SoCal producer prodigy Dibiase remembers when L.A. became a beat mecca in 2005. Flipping his own first beats as a teenager growing up in Watts, he wasn’t too long out of high school when he started getting invited to events like Sketchbook, the weekly Tuesday night gathering of up-and-coming talent at the Little Temple club in Silver Lake. At this point, no one knew how huge the scene was going to get, and the early efforts of the West Coast’s best new beatmakers were blasting out every week through the speakers of Dibiase’s boombox.
“I would bring it to Sketchbook every week, and everybody would bring their beat tapes or CDs,” he remembers. “I’d pass the boombox around outside like a round table, and everybody’d play what they made that week. Some people might have made 12 beats, some people might have made 5. But the people who were playing their beats were like Fly Lo, Ras G, a lot of the cats killing it. Georgia Ann Muldrow, she would play stuff there. Sacred, Taarach, pretty much everybody that was in the scene.”
Now, as Dibiase (pronounced Dee-bee-ah-see) makes only his second visit ever to San Jose this week to guest at 2012’s first Treatment night at Johnny V’s, he’s still processing how much things have changed since then. After winning more than 20 beat battles around Los Angeles, he made his name once and for all winning the Red Bull Big Tune Battle in 2010. That same year, he released his first album with one of the hottest labels around for indie hip-hop and electro, Alpha Pup Records. Machines Hate Me, while not his most mind-bending record, was a good introduction to Dibiase’s obsessions for the world at large. Dense, ingeniously sample-heavy and influenced by everything from J Dilla’s MPC work to chiptune video-game music, it’s a natural progression for a producer who started out in junior high chopping up records with nothing but an 8-second sampler and a drum machine to make his beats.

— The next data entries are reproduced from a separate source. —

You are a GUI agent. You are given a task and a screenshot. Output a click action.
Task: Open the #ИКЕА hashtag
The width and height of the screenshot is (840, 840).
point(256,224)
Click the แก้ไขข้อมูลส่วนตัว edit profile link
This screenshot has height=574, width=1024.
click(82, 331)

“Stuff that I did in the beginning, a lot of that was trial and error,” he says. “That ended up becoming a sound that people like now. I used to distort a lot of sounds, do a lot of low-fi sounding stuff by default. People were like ‘Man, you need to clean that up.’ Now that sound is popular, that low-fi sound. Now they make equipment and software to do the stuff I was doing by default.”
As time went on, he started trolling pawn shops for whatever equipment he could afford. An MPC cost $2000, and he never thought he’d be able to buy one. But after he got a job, his family secured the credit and he made the payments. Still, his unpredictable style didn’t change.
“The eight second samplers, there were a lot of limits. It forced you to be creative. So once I got on the MPC, I felt like I advanced a lot, but I still tried to have the approach like I was limited. Cause once you feel like you can do anything, you’re too comfortable, you get lazy with stuff.”
Now his deft touch with technology is one of his signatures. “I like to mess with a lot of different equipment, software and hardware. Every piece of equipment, I try to have a different sound on it. Still keep my signature sound, but try to create a different identity with each. You learn new tricks, and that helps you evolve,” he says.
A classic example of his style is his beat for U-N-I’s single “Beautiful Day.” But the story behind it is even more revealing of Dibiase’s obsessive, never-throw-away-anything process. It turns out the beat to the song was just one of dozens he had once been selling online for $50 each. He met U-N-I when filling in as a DJ at a friend’s show, and when they expressed interest in his work, he remembered that one beat sitting unused in a gigantic file somewhere.
“They came through to the crib like two days later, and I played ‘em that ‘Beautiful Day’ beat from that $50 batch,” he says. “And the rest is history. I remember Y-O came up with the hook right on the spot as he was listening to it. Now it’s got like a million views. Somebody could have had that for 50 dollars.”
Dibiase will guest this Thursday, Feb. 2, at Treatment, the DJ night at Johnny V’s that features resident turntablists Squareweezy, Dandiggety, Joob, Wish1, Professor Panson, B.Lewis, Insightful, Shea Butter and R-Cade. 10pm; free.